Benny Westcott
On a Wednesday afternoon, Sweet Home High School senior Bailey Womack, a teaching assistant in Blake Manley’s wildlife course, uses two joysticks and a computer in the instructor’s forestry and natural resources room. She cuts down one of many pixelated trees on a screen, delimbs it, slices the wood into smaller chunks and places it into a pile.
This isn’t Womack’s first go-round in tech-ey logging. Earlier in the semester she was one of 20 people who competed to cut the most hardwoods and dead spruce in a half-hour timeframe, all while causing the least amount of damage to a virtual forest. She placed second. The winner? Mr. Manley himself.
Womack, who’s been taking Manley’s classes since her freshman year, said that using the logging simulator, a new addition this semester to the forestry and natural resources room, is “a good experience for kids so they can see if they would like to go into a career in logging or working heavy equipment. This isn’t something you can get at the average high school.”
Indeed, Sweet Home’s the only one in the state with this fancy tool, according to Manley. It actually belongs to Oregon State University, which has 10 such simulators for its College of Forestry.
Manley began talking about using them at schools at a summer workshop sponsored by OSU in partnership with the Oregon Natural Resources Educators Association and Oregon Future Natural Resource Leaders. There, he connected with OSU’s Kevin Lyons, a Wes Lematta professor of forest engineering and director of its Mechanized Harvesting Laboratory. Eventually, the university and Sweet Home partnered in piloting a program to roll out the $15,000 simulators in Oregon high schools.
“The great part for us is that the machines they are simulating are exactly the same machines that Melcher Logging runs,” Manley said. “It’s the actual machine the students could be running six months from now when they graduate.”

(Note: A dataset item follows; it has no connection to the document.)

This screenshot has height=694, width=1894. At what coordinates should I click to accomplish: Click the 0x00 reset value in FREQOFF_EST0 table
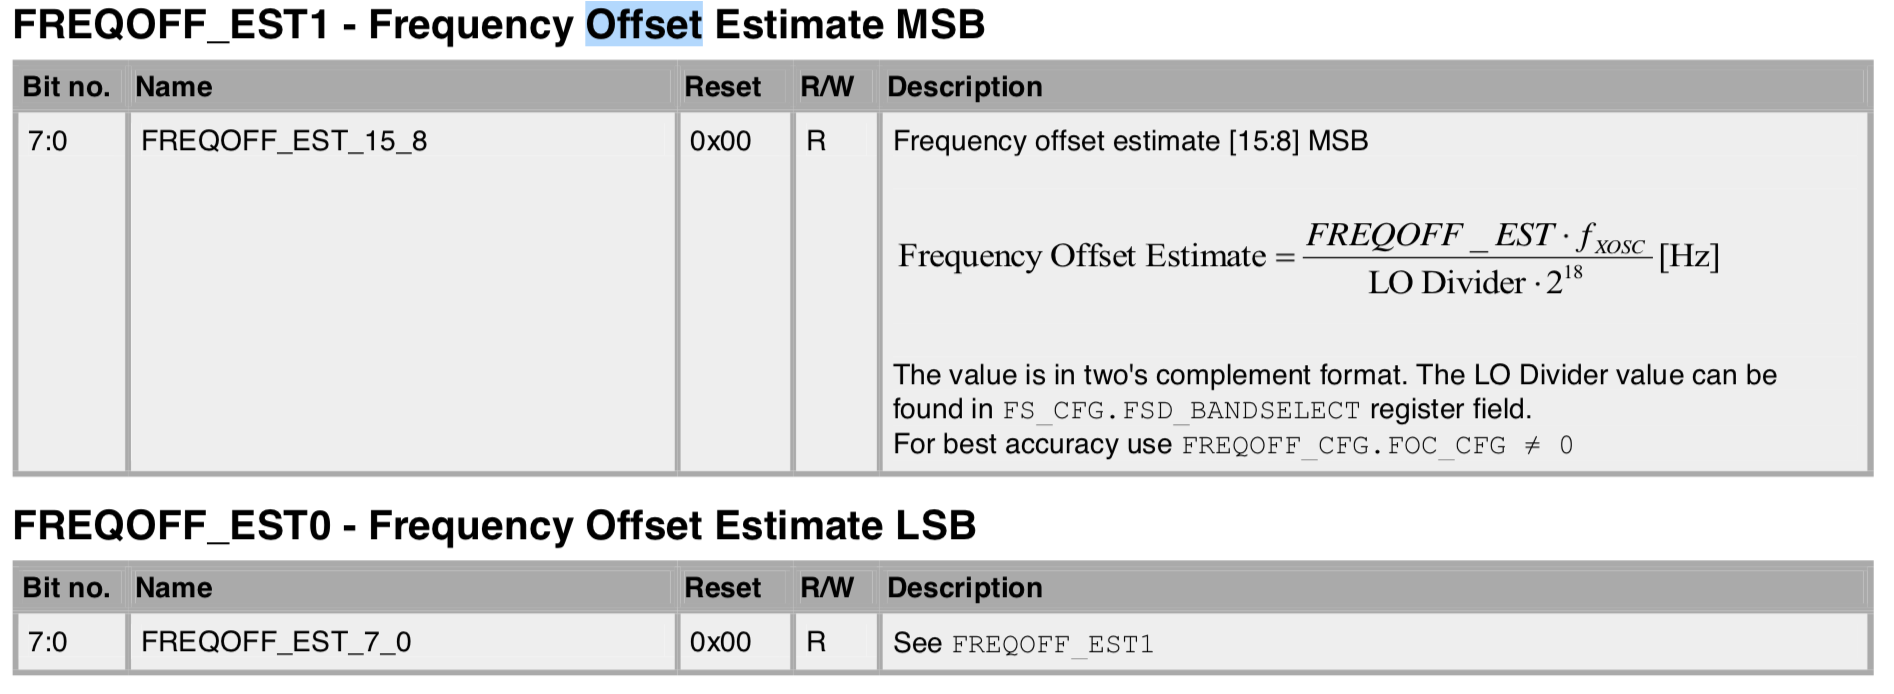(x=720, y=642)
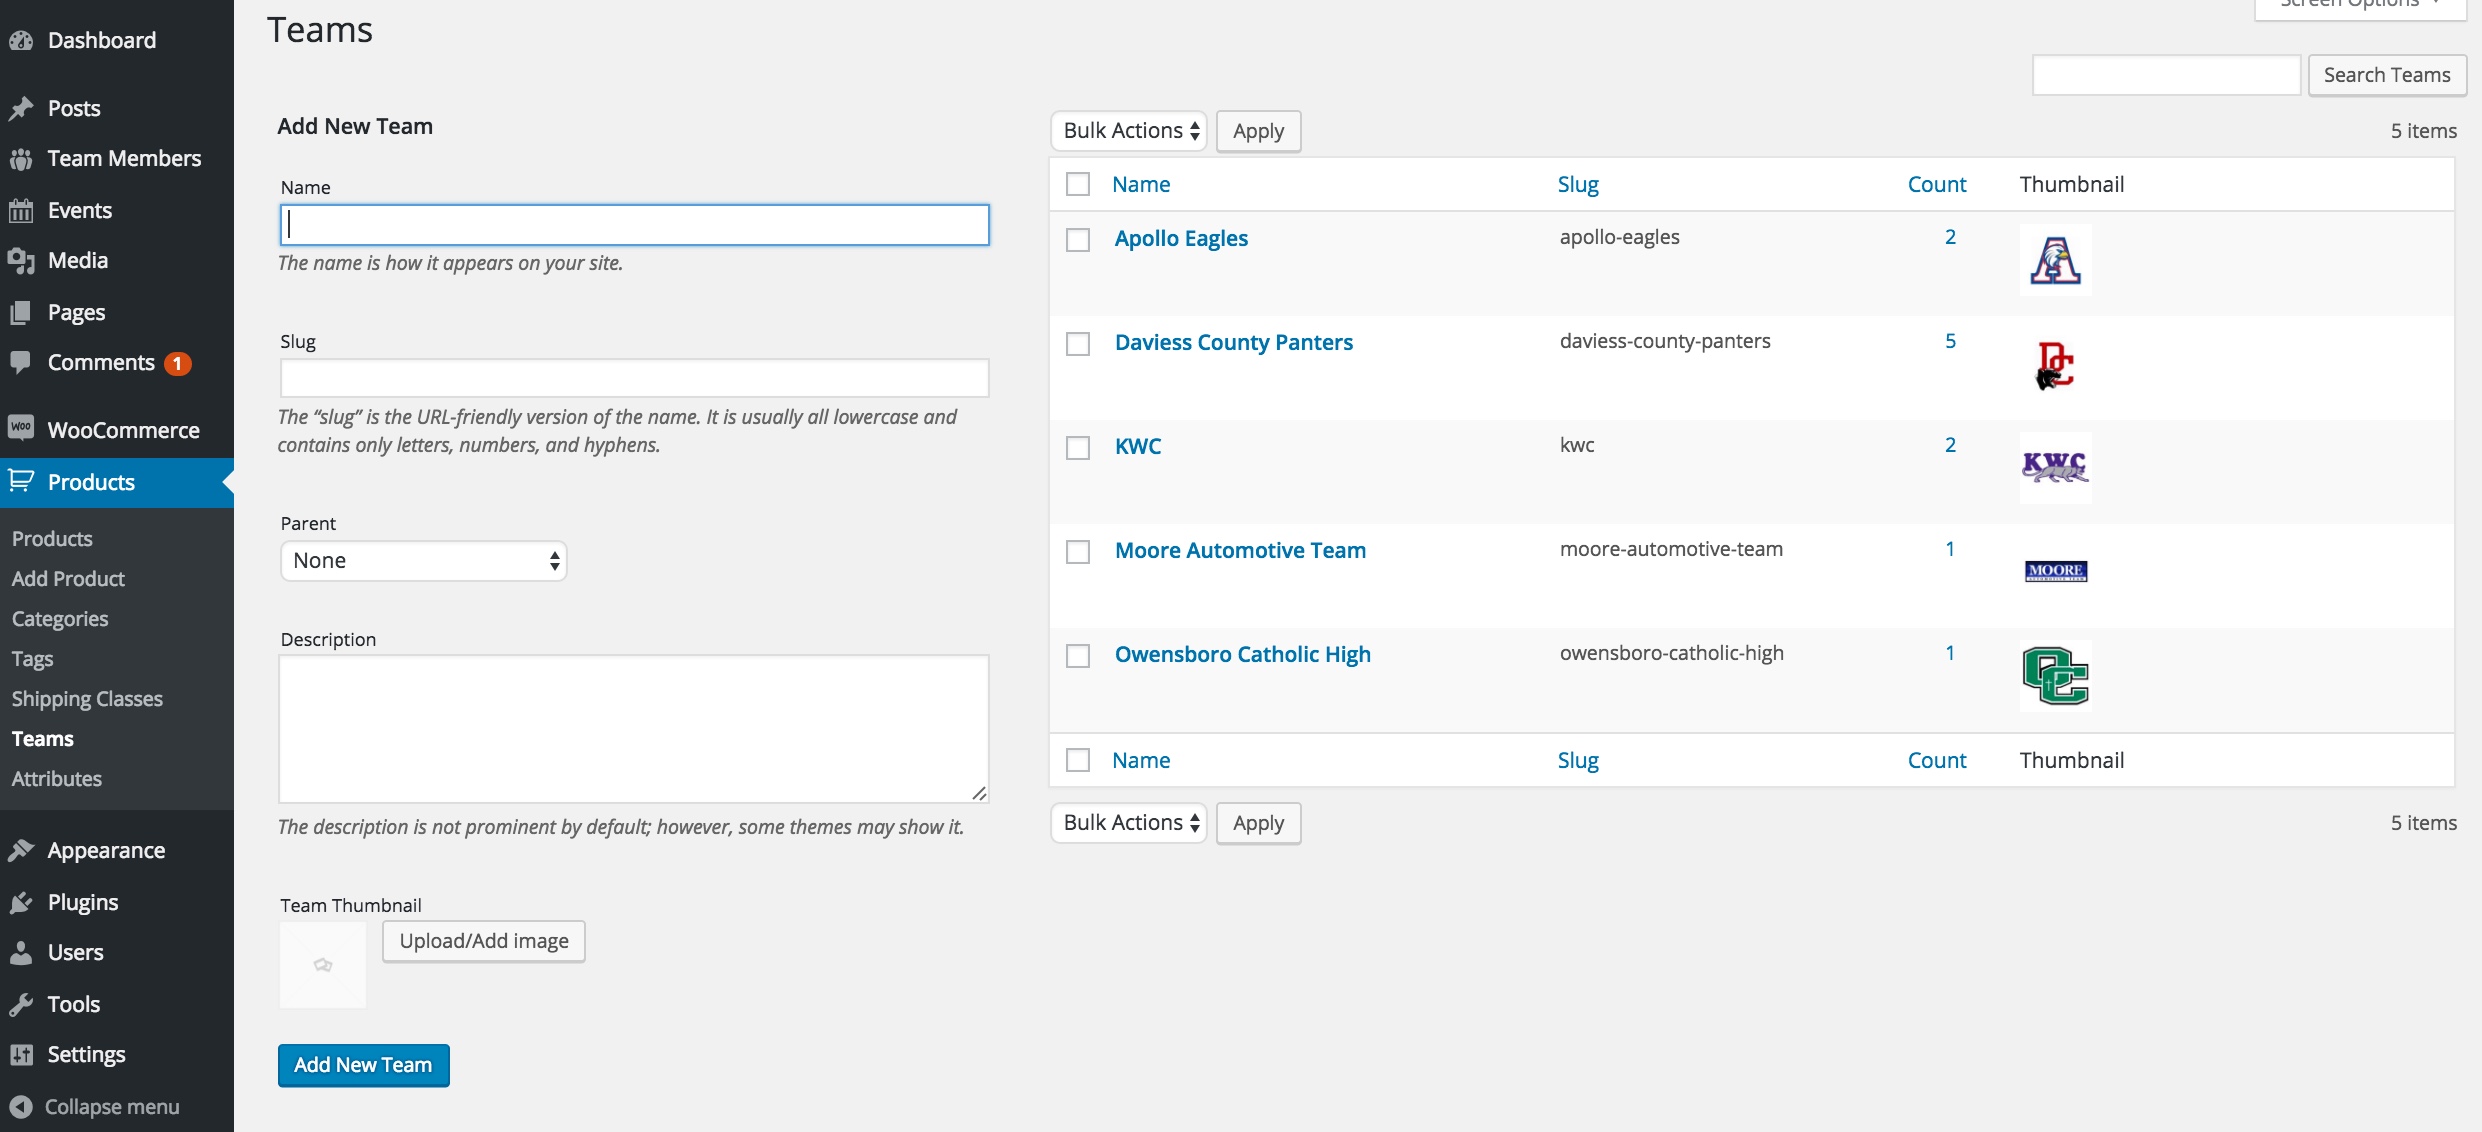This screenshot has width=2482, height=1132.
Task: Open the bottom Bulk Actions dropdown
Action: 1129,823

Chris Melcher, who works for his family’s logging company and used the simulators in OSU’s forestry department, said the gadgets were “good tools for teaching and visualizing.” Different terrains can be downloaded into the interface, or a user may create his or her own topography.

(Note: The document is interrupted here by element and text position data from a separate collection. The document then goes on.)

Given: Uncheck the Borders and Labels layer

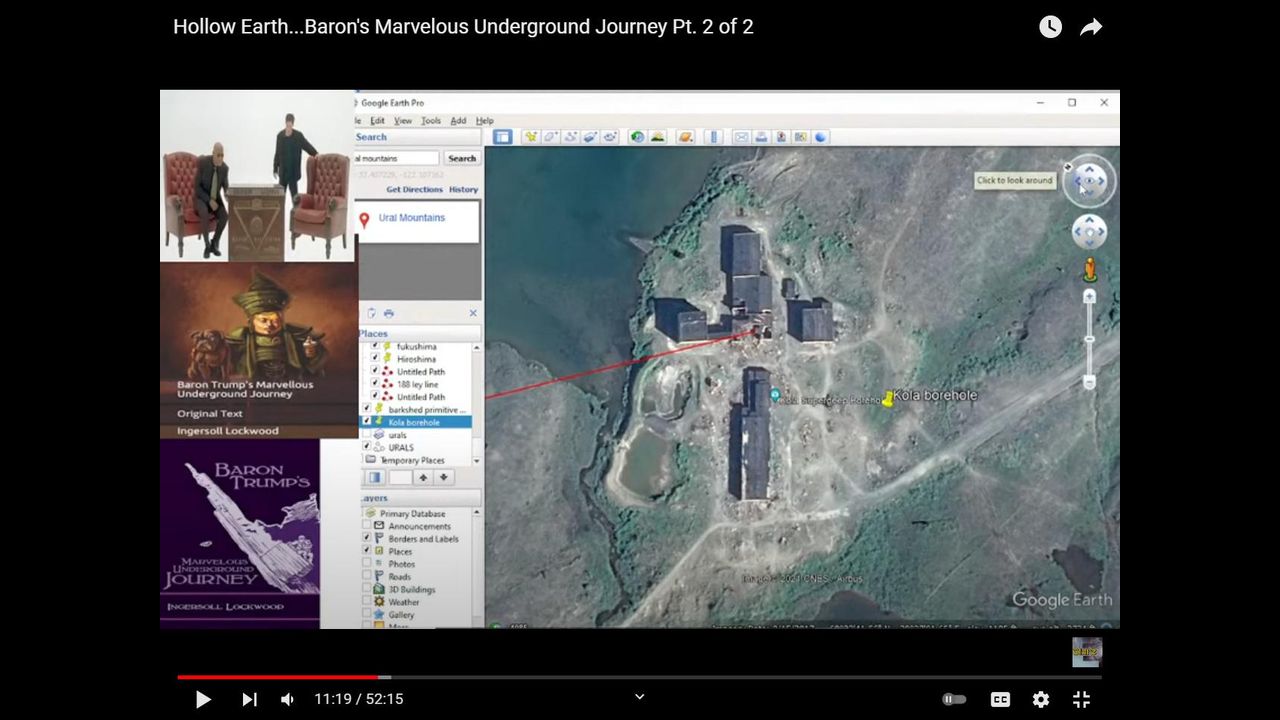Looking at the screenshot, I should click(x=367, y=539).
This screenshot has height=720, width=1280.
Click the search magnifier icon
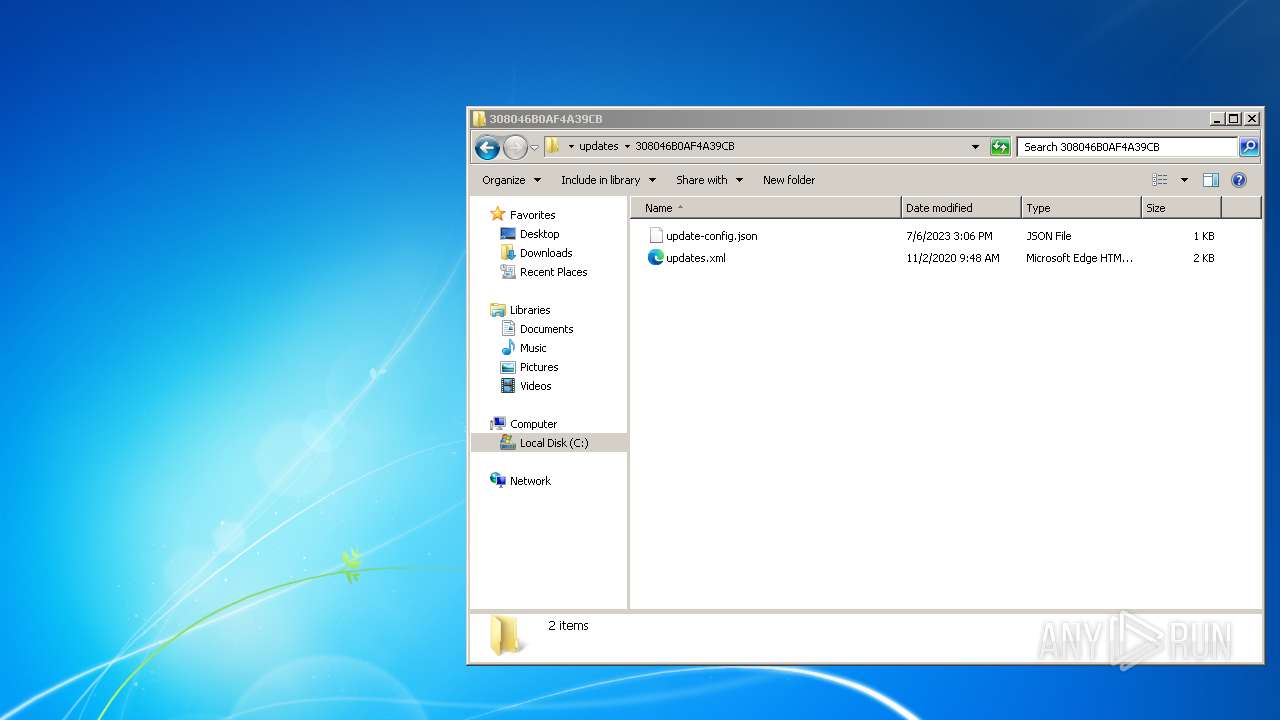click(x=1249, y=147)
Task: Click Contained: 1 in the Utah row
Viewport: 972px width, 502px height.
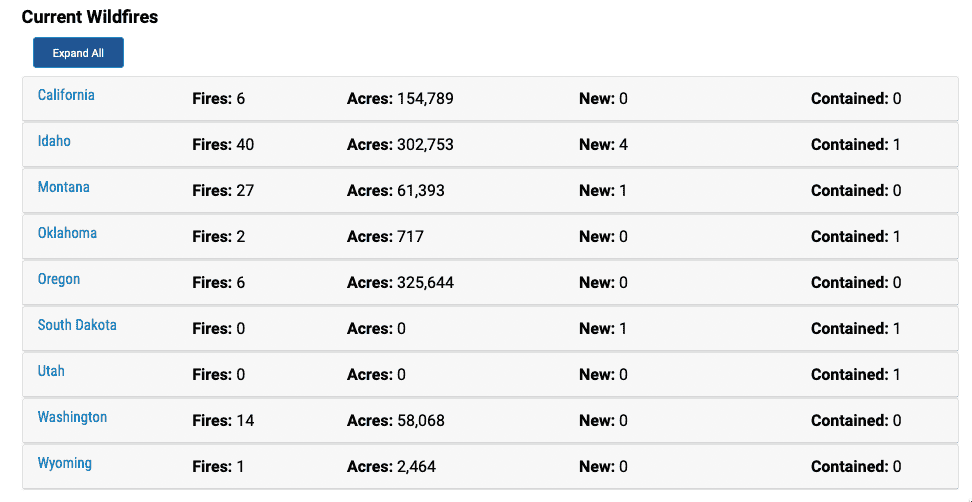Action: (x=855, y=374)
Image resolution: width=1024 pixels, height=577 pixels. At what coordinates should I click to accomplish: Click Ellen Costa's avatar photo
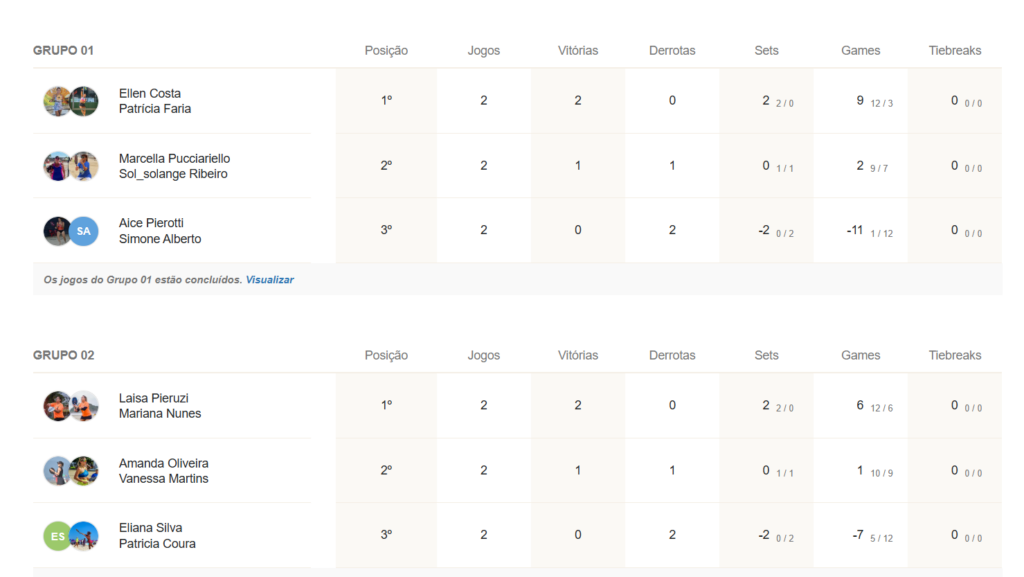point(57,101)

“We are using it as much as we possibly can, every single minute I can trust the kid to be by themselves,” Manley said. He let seniors use it first, since they’d likely be entering the industry sooner.
“The ones that have used it all enjoy it,” he added. “They walk in the door and ask if they can be on the simulator. It’s almost like a game. We don’t want them playing games, but I don’t have the ability to train them on a piece of machinery like this otherwise.”
For three summers, since she was 15, Womack has used heavy equipment on a farm. The simulator, she said, provided “really valuable information.”
“It’s an amazing experience to drive heavy equipment on the road,” she said. “It was a big confidence boost. I learned that I could accomplish a lot of things when I put my mind to it.”
As she virtual-logged on the simulator, she said, “Even if you weren’t looking for a job like this, if you ever needed a job, no matter what it was, you could say ‘I practiced logging.'”
Manley, she continued, is “all for teenagers getting jobs no matter what it is. He’s always saying ‘If you really like this class, you could do this job.’ He emphasizes that you don’t have to go to college to get a career or make good money.”
Womack does plan on pursuing higher education herself, however. She wants to attend the Oregon Institute of Technology to become an MRI technologist.
Senior Jacob Kennedy followed Womack on the simulator, pulling on a pair of headphones to hear birds chirping and trees being felled. He used a harvester to process the trees and a forwarder to place the lengths on a truck.
“You can’t just test these out in real life,” he said of the harvester. “It’s a quarter of a million-dollar piece of equipment, so it’s nice to get the feel of operating it virtually.”
Kennedy has taken one of Manley’s classes every semester of his high-school career. The teacher even helped him land a job at Horner Enterprises Inc., where he drove a tractor spreader and greased the company’s trucks.
“I wouldn’t have gotten that job if Manley hadn’t recommended me,” he said. “If you ask him, he’ll help you out.”
Kennedy said that after graduation, he wants to either secure a commercial driver’s license or attend the University of Montana for a degree in forestry and a minor in heavy equipment operation.
Sweet Home High School students using the simulator can practice for the Oregon Logging Conference (OLC), scheduled for Feb. 24-26, 2022, at the Lane County Convention Center and Fairgrounds in Eugene. It will feature a demo competition where students can compete on the simulators against industry professionals.